BlackIce provides a version-pinned Docker image that bundles 14 selected open-source tools spanning Responsible AI, Security testing, and classical adversarial ML. Exposed through a unified command-line interface, these tools can be run from the shell or within a Databricks notebook that uses a compute environment built from the image. Below is a summary of the tools included in this initial release, along with their supporting organizations and GitHub star counts at the time of writing:

Tool	Organization	Stars
LM Eval Harness	Eleuther AI	10.3K
Promptfoo	Promptfoo	8.6K
CleverHans	CleverHans Lab	6.4K
Garak	NVIDIA	6.1K
ART	IBM	5.6K
Giskard	Giskard	4.9K
CyberSecEval	Meta	3.8K
PyRIT	Microsoft	2.9K
EasyEdit	ZJUNLP	2.6K
Promptmap	N/A	1K
Fuzzy AI	CyberArk	800
Fickling	Trail of Bits	560
Rigging	Dreadnode	380
Judges	Quotient AI	290

To show how BlackIce fits into established AI risk frameworks, we mapped its capabilities to MITRE ATLAS and the Databricks AI Security Framework (DASF). The table below illustrates that the toolkit covers critical areas such as prompt injection, data leakage, hallucination detection, and supply chain security.

BlackIce Capability	MITRE ATLAS	Databricks AI Security Framework (DASF)
Prompt-injection and jailbreak testing of LLMs	AML.T0051 LLM Prompt Injection; AML.T0054 LLM Jailbreak; AML.T0056 LLM Meta Prompt Extraction	9.1 Prompt inject; 9.12 LLM jailbreak
Indirect prompt injection via untrusted content (e.g., RAG/email)	AML.T0051 LLM Prompt Injection [Indirect]	9.9 Input resource control
LLM data leakage testing	AML.T0057 LLM Data Leakage	10.6 Sensitive data output from a model
Hallucination stress-testing and detection	AML.T0062 Discover LLM Hallucinations	9.8 LLM hallucinations
Adversarial example generation and evasion testing (CV/ML)	AML.T0015 Evade ML Model; AML.T0043 Craft Adversarial Data	10.5 Black box attacks
Supply-chain and artifact safety scanning (e.g., malicious pickles)	AML.T0010 AI Supply Chain Compromise; AML.T0011.000 Unsafe AI Artifacts	7.3 ML supply chain vulnerabilities

How It Works

BlackIce organizes its integrated tools into two categories. Static tools evaluate AI applications through simple command-line interfaces and require little to no programming expertise. Dynamic tools offer similar evaluation capabilities but also support advanced Python-based customization, allowing users to develop custom attack code.
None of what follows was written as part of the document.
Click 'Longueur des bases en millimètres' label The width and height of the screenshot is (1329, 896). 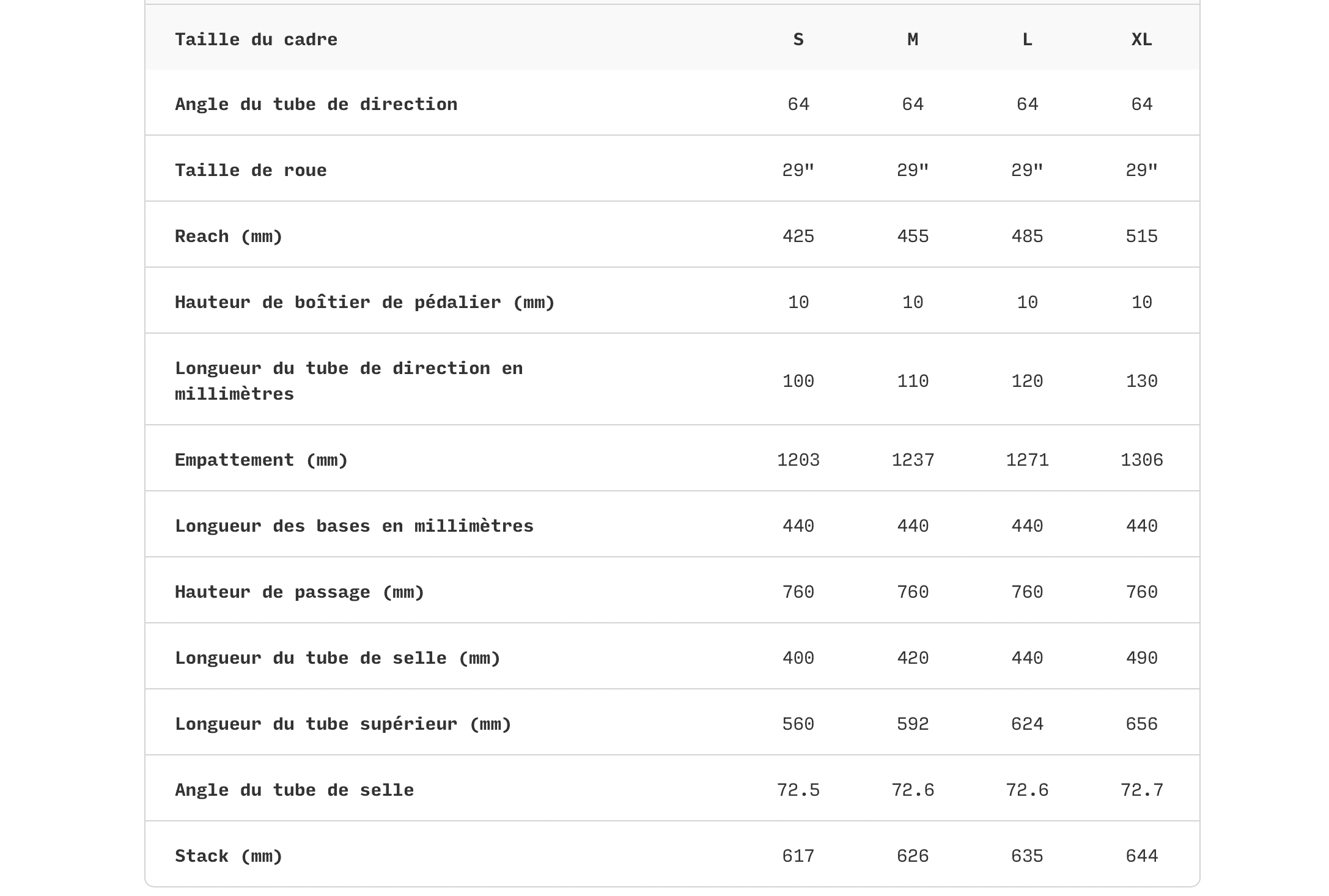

Within the container image, static tools are installed in isolated Python virtual environments (or separate Node.js projects), each maintaining independent dependencies and accessible directly from the CLI. Alternatively, dynamic tools are installed into the global Python environment, with dependency conflicts managed via a global_requirements.txt file.

Some tools in the image required minor additions or modifications to connect seamlessly with Databricks Model Serving endpoints. We applied custom patches to these tools so they can interact directly with Databricks workspaces out of the box.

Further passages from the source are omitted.